R— Yo creo que nos sale la linealidad por el peso cultural, pero la adecuación de la interactividad a la mente humana nos obliga a cuestionar esa vieja linealidad y a acudir a los campos de la interactividad. De hecho la obra de arte, a lo largo de la historia, puede calificarse de interactiva, pues plantea cuestiones al espectador de la imagen que, a su vez, resuelve, en parte, lanzando nuevas cuestiones a la obra de arte. Este fenómeno se producía en el contexto histórico en el que la obra fue producida, por ejemplo en el románico, cuyas imágenes eran fácilmente legibles para el espectador de la época y hoy día son incomprensibles. El museo ha eliminado esa interactividad al descontextualizar la obra y colocarla en un muro. Sin embargo el hipermedia puede recuperar ese caracter interactivo que tiene la obra.

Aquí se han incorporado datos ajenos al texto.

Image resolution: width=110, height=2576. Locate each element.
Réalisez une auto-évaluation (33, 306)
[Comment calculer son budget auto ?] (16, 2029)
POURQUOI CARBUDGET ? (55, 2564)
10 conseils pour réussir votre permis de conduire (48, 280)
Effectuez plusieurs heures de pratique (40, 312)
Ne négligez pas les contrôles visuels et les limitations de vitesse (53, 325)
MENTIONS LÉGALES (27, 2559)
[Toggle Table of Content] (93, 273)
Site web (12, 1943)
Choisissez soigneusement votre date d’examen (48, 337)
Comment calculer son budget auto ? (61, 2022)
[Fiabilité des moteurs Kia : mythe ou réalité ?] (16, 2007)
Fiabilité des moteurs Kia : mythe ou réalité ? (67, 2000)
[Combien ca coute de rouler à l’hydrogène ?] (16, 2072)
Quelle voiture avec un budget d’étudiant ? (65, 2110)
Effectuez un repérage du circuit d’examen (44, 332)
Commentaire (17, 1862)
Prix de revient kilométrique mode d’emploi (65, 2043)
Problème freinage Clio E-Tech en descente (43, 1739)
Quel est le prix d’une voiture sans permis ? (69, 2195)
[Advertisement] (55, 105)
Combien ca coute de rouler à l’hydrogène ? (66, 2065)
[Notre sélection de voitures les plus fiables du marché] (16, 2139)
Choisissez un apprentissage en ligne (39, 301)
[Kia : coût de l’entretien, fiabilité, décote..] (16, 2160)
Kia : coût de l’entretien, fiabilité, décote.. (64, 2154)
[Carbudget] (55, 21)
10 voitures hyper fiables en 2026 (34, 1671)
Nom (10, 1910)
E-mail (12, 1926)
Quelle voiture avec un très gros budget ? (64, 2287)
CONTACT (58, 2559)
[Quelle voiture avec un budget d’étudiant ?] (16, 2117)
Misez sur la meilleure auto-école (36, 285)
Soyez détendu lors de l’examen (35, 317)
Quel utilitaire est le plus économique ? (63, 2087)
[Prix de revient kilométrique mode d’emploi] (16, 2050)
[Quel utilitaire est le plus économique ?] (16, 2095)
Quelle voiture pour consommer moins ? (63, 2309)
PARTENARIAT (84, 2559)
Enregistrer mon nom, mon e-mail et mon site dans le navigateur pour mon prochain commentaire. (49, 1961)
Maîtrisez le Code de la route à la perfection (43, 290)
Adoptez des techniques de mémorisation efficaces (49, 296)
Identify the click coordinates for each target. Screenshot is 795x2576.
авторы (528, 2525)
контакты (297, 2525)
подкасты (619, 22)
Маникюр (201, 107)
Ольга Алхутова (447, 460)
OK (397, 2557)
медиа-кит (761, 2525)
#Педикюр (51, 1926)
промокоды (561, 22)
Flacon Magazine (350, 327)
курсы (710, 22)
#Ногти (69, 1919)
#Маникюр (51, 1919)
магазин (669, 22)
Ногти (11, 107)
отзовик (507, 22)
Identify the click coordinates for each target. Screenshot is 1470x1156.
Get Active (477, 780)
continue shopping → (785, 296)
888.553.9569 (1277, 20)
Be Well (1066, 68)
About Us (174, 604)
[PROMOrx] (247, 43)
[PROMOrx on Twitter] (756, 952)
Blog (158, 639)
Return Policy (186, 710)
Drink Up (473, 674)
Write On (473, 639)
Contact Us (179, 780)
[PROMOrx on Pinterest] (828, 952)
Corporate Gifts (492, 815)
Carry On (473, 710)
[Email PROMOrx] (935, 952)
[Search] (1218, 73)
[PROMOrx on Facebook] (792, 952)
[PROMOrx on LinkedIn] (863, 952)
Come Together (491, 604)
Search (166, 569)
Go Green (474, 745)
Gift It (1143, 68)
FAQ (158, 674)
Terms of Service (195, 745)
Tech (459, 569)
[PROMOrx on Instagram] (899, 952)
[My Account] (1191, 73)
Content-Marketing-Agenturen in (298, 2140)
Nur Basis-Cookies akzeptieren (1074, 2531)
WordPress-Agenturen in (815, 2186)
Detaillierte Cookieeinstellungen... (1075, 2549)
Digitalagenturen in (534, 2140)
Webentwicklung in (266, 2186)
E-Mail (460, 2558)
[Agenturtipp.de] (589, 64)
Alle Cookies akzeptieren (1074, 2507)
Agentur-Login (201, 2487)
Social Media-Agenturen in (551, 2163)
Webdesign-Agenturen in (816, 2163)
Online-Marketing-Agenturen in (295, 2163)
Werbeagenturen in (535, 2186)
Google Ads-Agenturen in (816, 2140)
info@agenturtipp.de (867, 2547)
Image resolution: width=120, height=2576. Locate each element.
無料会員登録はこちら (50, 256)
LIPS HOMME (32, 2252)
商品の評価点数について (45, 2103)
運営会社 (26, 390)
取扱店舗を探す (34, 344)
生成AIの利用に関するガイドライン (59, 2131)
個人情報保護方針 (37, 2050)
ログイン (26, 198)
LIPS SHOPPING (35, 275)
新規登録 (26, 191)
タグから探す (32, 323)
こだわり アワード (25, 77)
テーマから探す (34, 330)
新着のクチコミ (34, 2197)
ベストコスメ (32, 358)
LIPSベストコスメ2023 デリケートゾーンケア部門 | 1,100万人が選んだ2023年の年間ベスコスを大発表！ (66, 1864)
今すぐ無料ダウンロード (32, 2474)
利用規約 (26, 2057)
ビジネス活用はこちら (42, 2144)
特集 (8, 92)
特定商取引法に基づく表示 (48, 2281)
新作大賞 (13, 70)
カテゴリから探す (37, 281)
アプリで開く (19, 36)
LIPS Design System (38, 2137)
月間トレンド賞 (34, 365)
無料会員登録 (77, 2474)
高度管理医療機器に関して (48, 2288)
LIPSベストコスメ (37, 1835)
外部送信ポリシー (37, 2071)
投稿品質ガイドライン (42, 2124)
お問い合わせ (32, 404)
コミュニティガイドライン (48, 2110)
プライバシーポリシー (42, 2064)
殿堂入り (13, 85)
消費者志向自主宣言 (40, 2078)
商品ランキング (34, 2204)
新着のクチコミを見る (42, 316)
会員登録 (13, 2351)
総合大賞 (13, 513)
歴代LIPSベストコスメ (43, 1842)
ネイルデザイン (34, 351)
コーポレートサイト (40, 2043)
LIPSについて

El usuario lanza cuestiones a un programa inteligente y bien hecho, y de alguna manera se recupera ese caracter interactivo que la obra ha perdido a lo largo de los siglos.

P— ¿Dejará de ser interesante ir al museo?

R— El museo siempre será un paseo interesante para ver las obras en su apariencia física real y será mucho más interesante si los directivos del museo se deciden a incorporar el hipermedia. Será realmente cuando el museo sea una invitación no solo a un paseo admirativo sino a un paseo participativo.

P— ¿Le gustaría añadir algo que no le haya preguntado?

R— Bueno, ya que no hay límite de espacio... El libro pretende ser una aportación en el campo de la cultura visual apostando de una manera decidida por el nuevo lenguaje hipermedia. Quisiera felicitar al editor porque ha tenido el coraje de lanzar un libro que es totalmente nuevo en este campo, y que quizá sea el primer libro que se lanza en España sobre este tema y uno de los primeros en el mundo. Invitaría a los posibles lectores interesados a que adquieran el libro para compensar al editor de esta aventura a la que se ha lanzado, confiando en el libro y en el autor, y le anime a seguir en esta línea de innovación.

P— Compraremos el libro con la promesa de que haya otro, porque este es breve. ¿Tiene usted otro proyecto?

R— El proyecto es continuar en el campo del hipermedia. En este momento tengo cosas entre manos sobre todo relacionando el campo del museo con el CD-ROM, porque hay muchos museos que desean tener su propio CD-ROM. Al mismo tiempo seguiré trabajando en el campo del guión interactivo, del diseño y de la dirección del hipermedia, lo cual me obliga a teorizar sobre el trabajo para que no sea meramente práctico, sino que tenga un apoyo teórico y de una progresiva implantación de novedades. Lo que procuro es que cada hipermedia que escriba o que dirija tenga siempre algo que decir, algo prometedor, algo de invitación, algo de novedad creativa y actualmente, lo que más me atrae y quisiera incorporar de manera decidida al campo del hipermedia es el campo de la simulación de espacios virtuales, de espacios desaparecidos, que a través del hipermedia podemos recrear de manera extraordinaria. Esos son los proyectos más inmediatos, aparte de que con otros compañeros de esta facultad estamos iniciando una investigación dentro del ámbito académico de la que esperamos surjan también otras aportaciones teóricas tanto a través del libro individual como a través del libro colectivo, el hipermedia colectivo y, por supuesto, Internet.